To solve these problems for the assessment of in vivo PoC stem cell therapy, many histological and imaging techniques have been developed. Specific proteins, DNA/RNAconjugated fluorescent dyes, and viral/nonviral constructs have been used to label stem cells before therapy and then used for visualization and tracking of implanted cells in vivo, using imaging modalities including magnetic resonance imaging (MRI), computed tomography (CT), positron emission tomography (PET), and near-infrared (NIR) fluorophores. Recently developed tracking and imaging techniques provide more detailed analysis of cellular phenotypes and functional analysis in stem cell therapy.

2.1. Cell Labeling

2.1.1. Histochemical Analysis. In general, thymidine analogues have been used to detect proliferative stem cells. The thymidine analogue is a synthetic nucleoside that becomes incorporated into newly dividing DNA. Cells are treated with thymidine analogues such as bromodeoxyuridine (BrdU) to directly track transplanted stem cells. In traumatic brain injury (TBI) known as delayed-onset neurodegenerative syndrome, MSCs cultured with neurotrophic factors, including brain-derived neurotrophic factor (BDNF) and nerve growth factor (NGF), were labeled with BrdU. Eight days after TBI, these cells were found in the injected and injured sites [11]. In another study, the sphere derived from human neural stem/progenitor cells was labeled with a pulse of 10 [micro]M BruU before transplantation. After 2 or 6 weeks following implantation, engrafted spheres were found in the perilesional zone, hippocampus, corpus callosum, and ipsilateral subependymal zone of rat brains. Furthermore, at 6 weeks, stem cells had migrated and differentiated in the contralateral cortex [12]. Wennersten et al. used intraperitoneally applied BrdU for detecting endogenous stem cells or tracing cell lineage in newborns. At 2 and 4 weeks after transplantation, the number of BrdU-positive cells had increased in the hippocampus of human MSC-injected animals compared to that in AD animals, which were at normal levels. In the dentate gyrus of brains, the number of BrdU-positive cells stained with Hud (ELAV-like protein 4, ELAVL4) were also considerably elevated in the MSC-treated group (73.3% of BrdU-positive cells) compared to that in normal mice (45%). This suggests that BrdU- or BrdU/HuD-staining is a meaningful method for the detection and assessment of endogenous adult neurogenesis after MSC administration for AD treatment [13].

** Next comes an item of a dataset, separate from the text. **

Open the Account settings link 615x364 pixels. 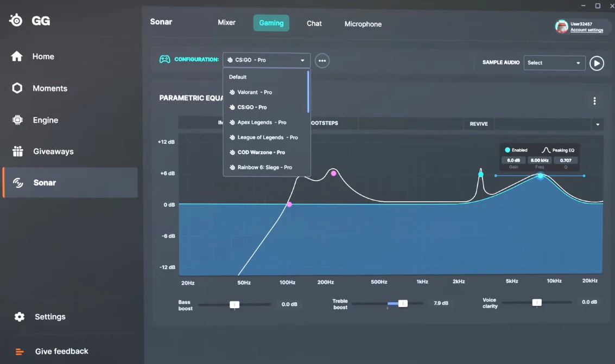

Using a Huntington's disease model induced by unilateral intrastriatal administration of quinolinic acid, rats received human immortalized neural stem-like cells (NSCs) infected with vector encoding [beta]-galactosidase (lac Z). The reporter gene fuses with an intracellular promoter, and its activity is approximately the same as the steady-state mRNA level. Transplanted cells were labeled with X-gal to identify the lac Z-stained region, and migrated NSCs were found in the striatum of rats at 2 weeks after an intravenous injection of cells [14].

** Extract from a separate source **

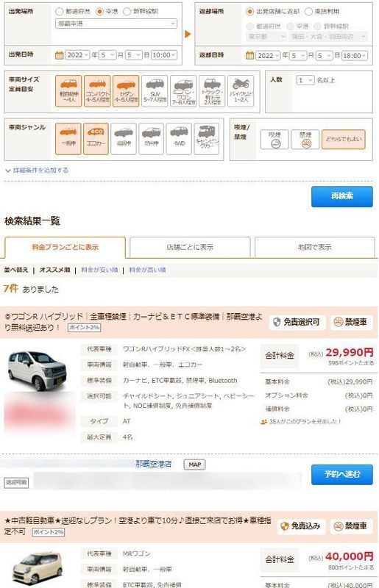Select the キャンピングカー genre icon
The image size is (379, 588).
(x=207, y=139)
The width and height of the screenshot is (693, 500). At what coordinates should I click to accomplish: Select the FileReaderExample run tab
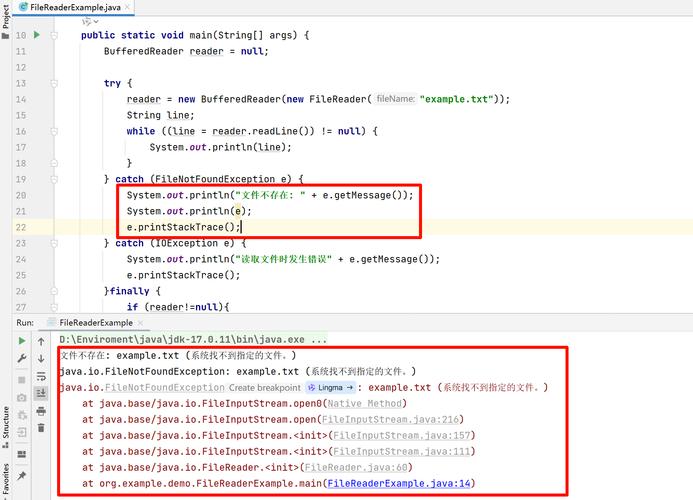click(96, 323)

For long-term tracking of injected stem cells, researchers have applied fluorescent in situ hybridization (FISH). In an adult female intracerebral hemorrhage model, male MSCs were injected into the striatum, and then FISH was carried out with double staining of the chromosomal Y-linked SrY-gene and neuronal nuclei (NeuN) protein or gliofibrillary acidic protein (GFAP). After 2 months, histological analysis of graft-host integration and phenotypic expression of GFAP and NeuN was carried out [15]. In severe TBI, Sry-positive MSCs were identified by FISH analysis of colabeled with NeuN or GFAP [16].

2.1.2. Fluorescent Assay. Fluorescent labels have been used to analyze the efficacy of stem cell therapy in many cases because of their ease of handling and ability to penetrate cells. Their use can be divided into three categories, according to technique and characteristics. The first of these involves applying a membrane dye that stains the cell surface, including lipophilic compounds [17]. Mouse ESCs labeled with a yellow-orange fluorescent dye with long aliphatic tails (PKH26, Sigma-Aldrich) were transplanted in the striatum in 6-OHDA-lesioned rats. At 4 weeks, ESCs were directly visualized with PKH26 costained tyrosine-hydroxylase (TH), not tumor growth [18]. Sadan et al. confirmed that, in the quinolinic acid-induced striatal lesion model for HD, MSCs secreting neurotrophic factors had migrated to adjacent sections of the risk area, by staining injected cells with PKH26 and host macrophages with macrophage marker ED1 (CD68). About 23.07 [+ or -] 7.91% of the total surviving injected cells were phagocytosed by host macrophage at site [19]. In another study, the Vybrant[R] series (DiO, Dil, and DiD, ThermoFisher Scientific) lipophilic carbocyanine-based dyes were used to trackstem cells. With 2 [micro]g/mL of CM-DiI, MSCs were labeled and transplanted into the right cerebellar hemisphere (folia VI). After 6 weeks, DiI-labeled MSCs were found surviving and migrating in a deep layer of the cerebellar cortex [20]. Lee et al. transplanted adipose-derived stem cells (ASCs) labeled with Vybrant DiO and costained with specific antibodies including those against BDNF, calbindin, [gamma]-amino butyric acid (GABA), and glutamic acid decarboxylase (GAD). In addition, they infected ASCs with virus carrying green fluorescent protein (GFP) and then implanted these in a HD model. Through these processes, the level of ASCs was doubly verified in vivo [21].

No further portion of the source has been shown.